10. En dernier lieu, Mme A n’établit pas que le refus de titre de séjour serait entaché d’illégalité. Par suite, elle n’est pas fondée à soutenir que l’obligation de quitter le territoire français et la décision fixant le pays de retour devraient être annulées par voie de conséquence de l’annulation du refus de titre de séjour.
11. Il résulte de ce qui précède que la requête de Mme A est manifestement dépourvue de fondement et ne peut qu’être rejetée, selon la procédure prévue au dernier alinéa de l’article R. 222-1 du code de justice administrative, y compris ses conclusions à fin d’injonction sous astreinte et ses conclusions tendant à ce qu’il soit fait application des dispositions de l’article L. 761-1 du code de justice administrative.
ORDONNE :
Article 1er : La requête de Mme A est rejetée.

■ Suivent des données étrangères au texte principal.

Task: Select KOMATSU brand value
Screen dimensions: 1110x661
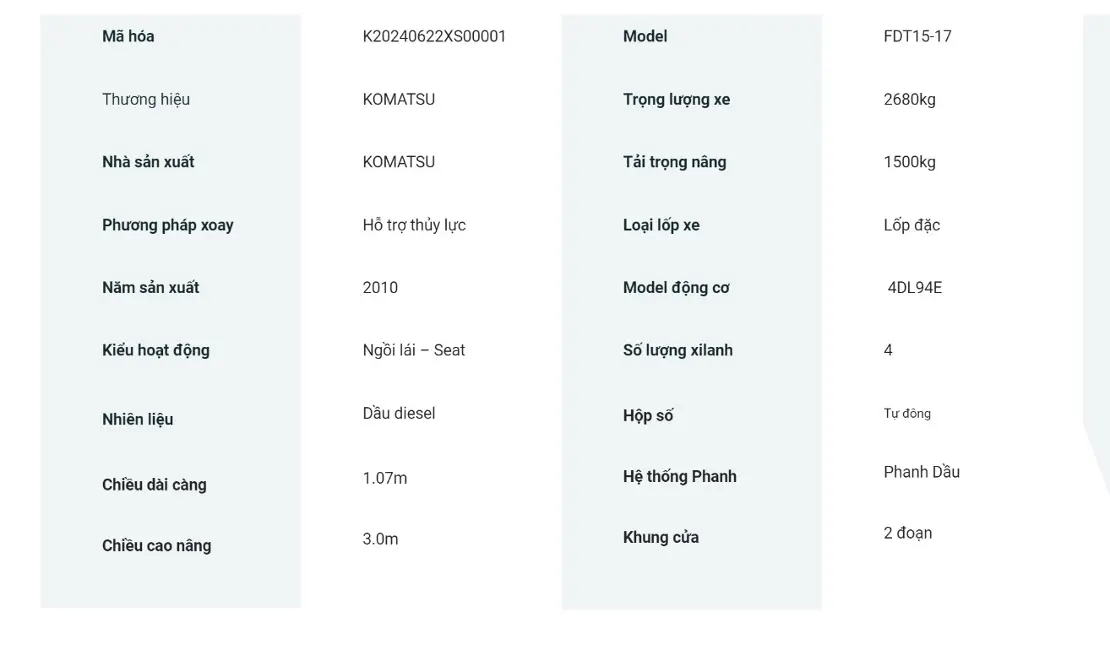Action: click(399, 99)
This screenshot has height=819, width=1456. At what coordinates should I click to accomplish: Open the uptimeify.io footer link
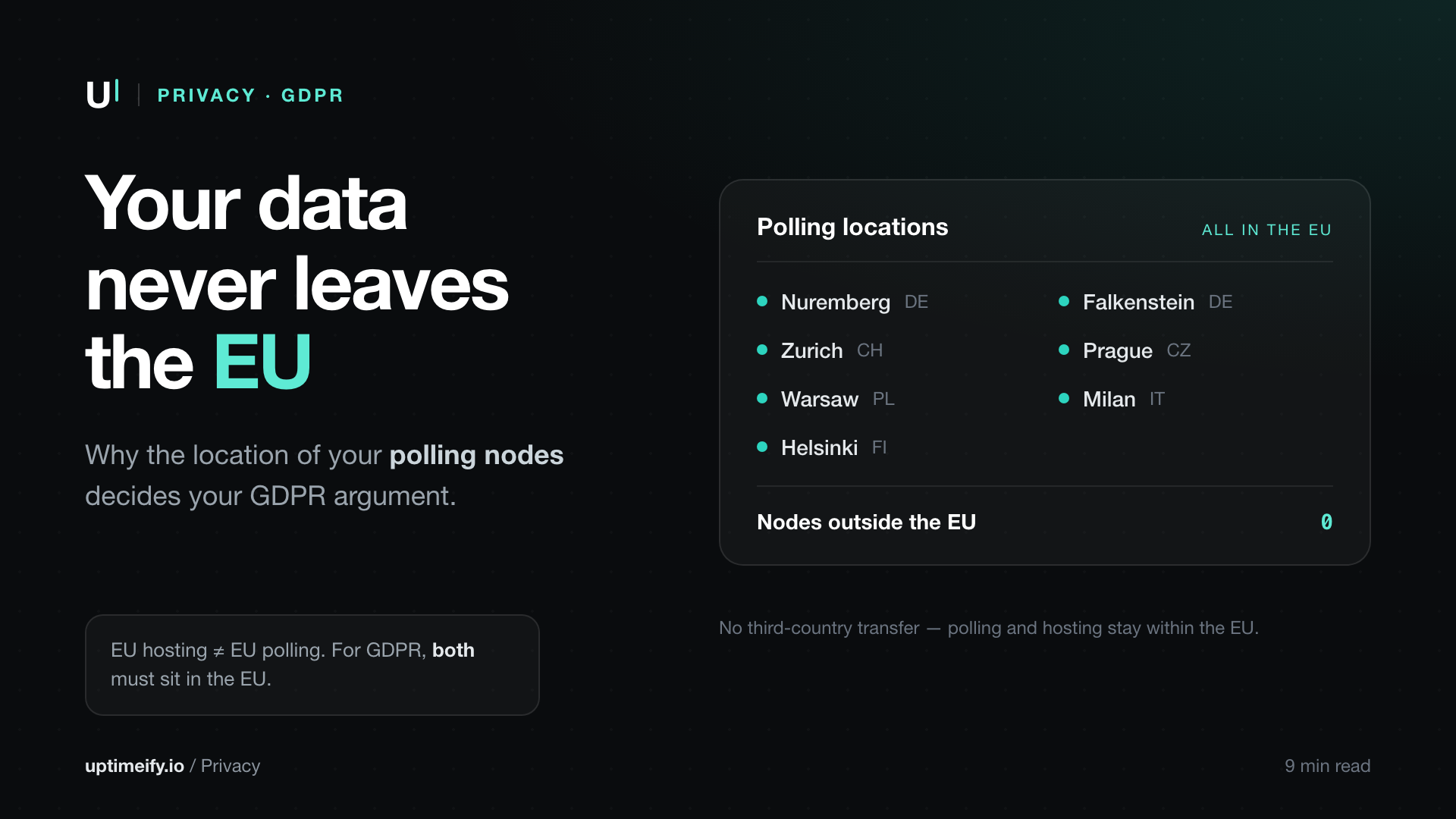point(134,766)
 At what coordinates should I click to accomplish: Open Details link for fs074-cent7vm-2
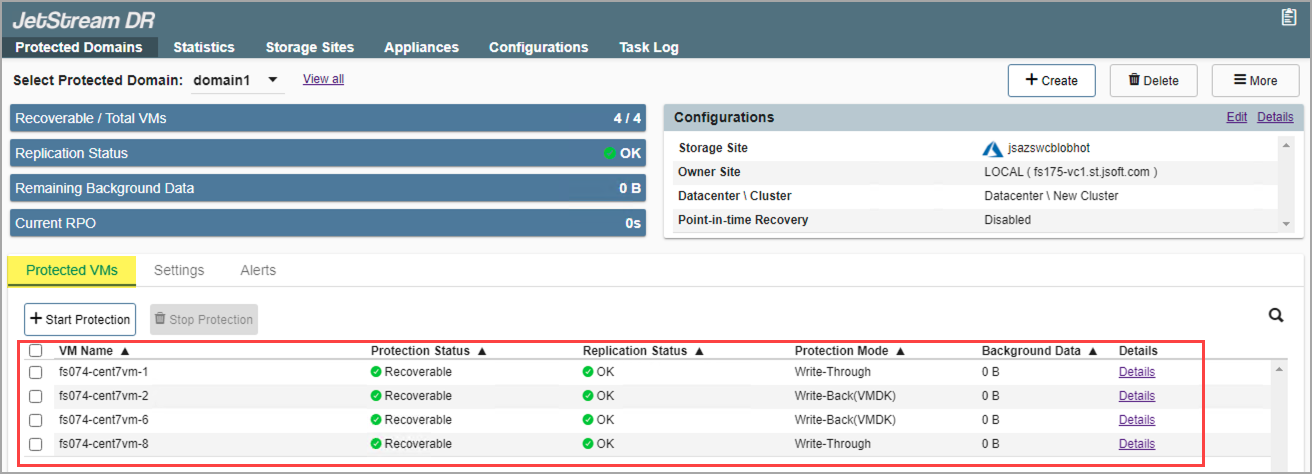(x=1136, y=396)
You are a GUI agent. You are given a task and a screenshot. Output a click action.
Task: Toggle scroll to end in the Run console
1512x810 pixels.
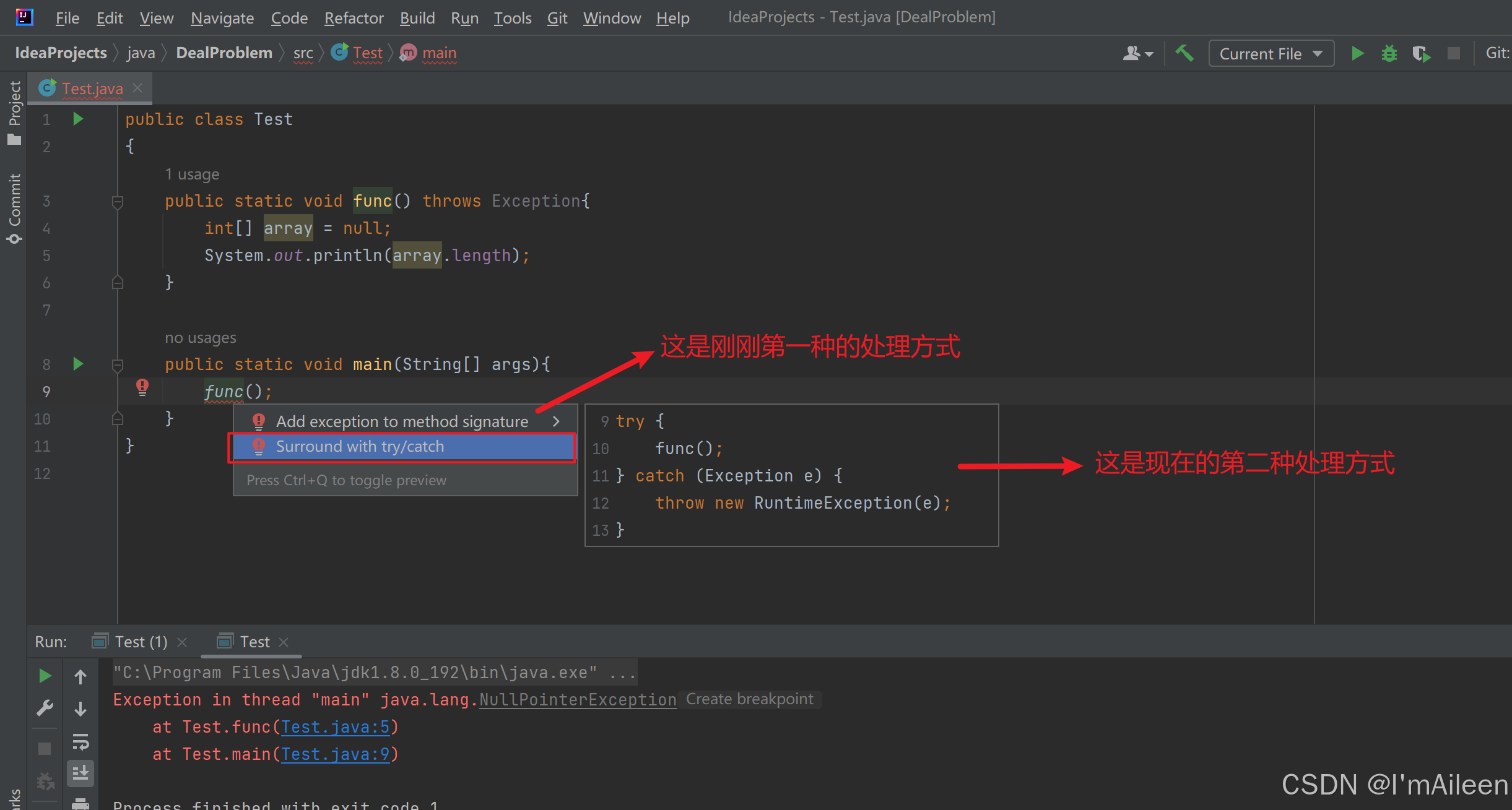click(x=80, y=773)
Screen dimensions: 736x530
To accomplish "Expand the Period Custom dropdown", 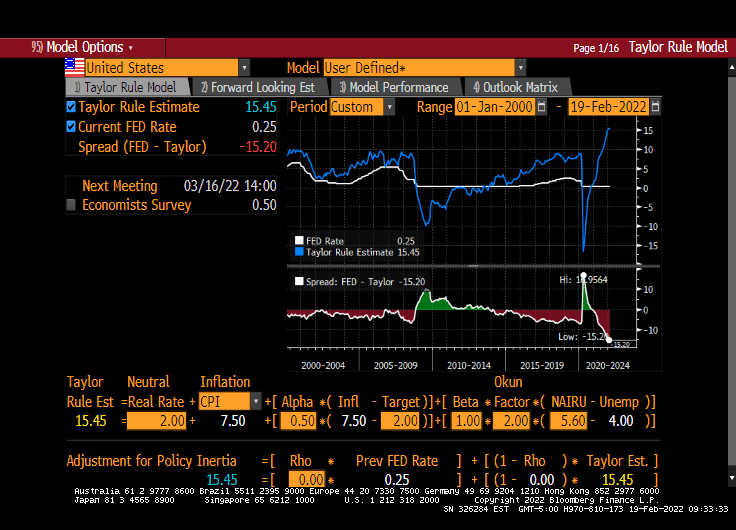I will point(389,107).
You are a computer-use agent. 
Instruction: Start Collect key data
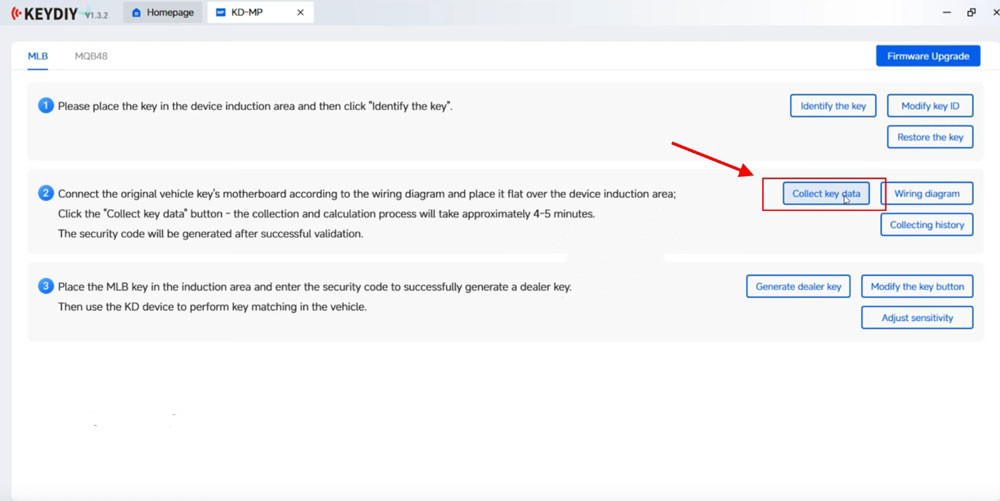(x=826, y=194)
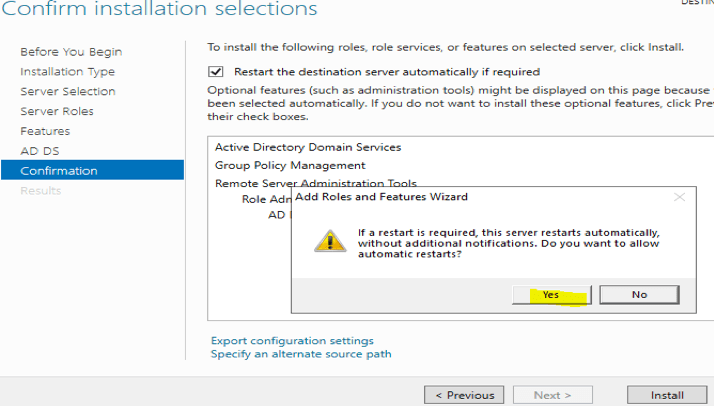Select Remote Server Administration Tools entry
714x406 pixels.
click(316, 183)
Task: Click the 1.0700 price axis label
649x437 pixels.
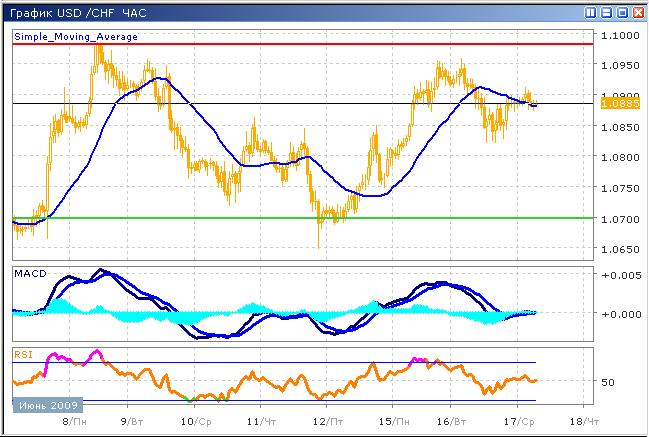Action: [x=622, y=219]
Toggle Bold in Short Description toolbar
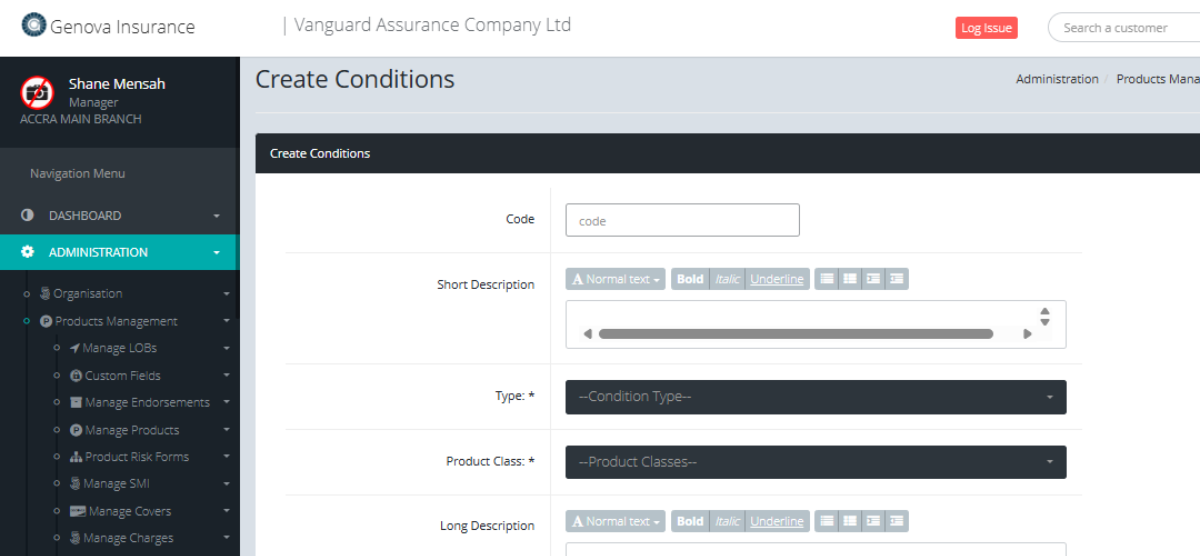Image resolution: width=1200 pixels, height=556 pixels. [690, 279]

Article 2 : La présente ordonnance sera notifiée à Mme E A.
Copie en sera adressée au préfet du Val-d’Oise.
Fait à Versailles, le 10 décembre 2024.
La magistrate désignée,
O. DORION
La République mande et ordonne au ministre de l’intérieur en ce qui le concerne ou à tous commissaires de justice à ce requis en ce qui concerne les voies de droit commun, contre les parties privées, de pourvoir à l’exécution de la présente décision.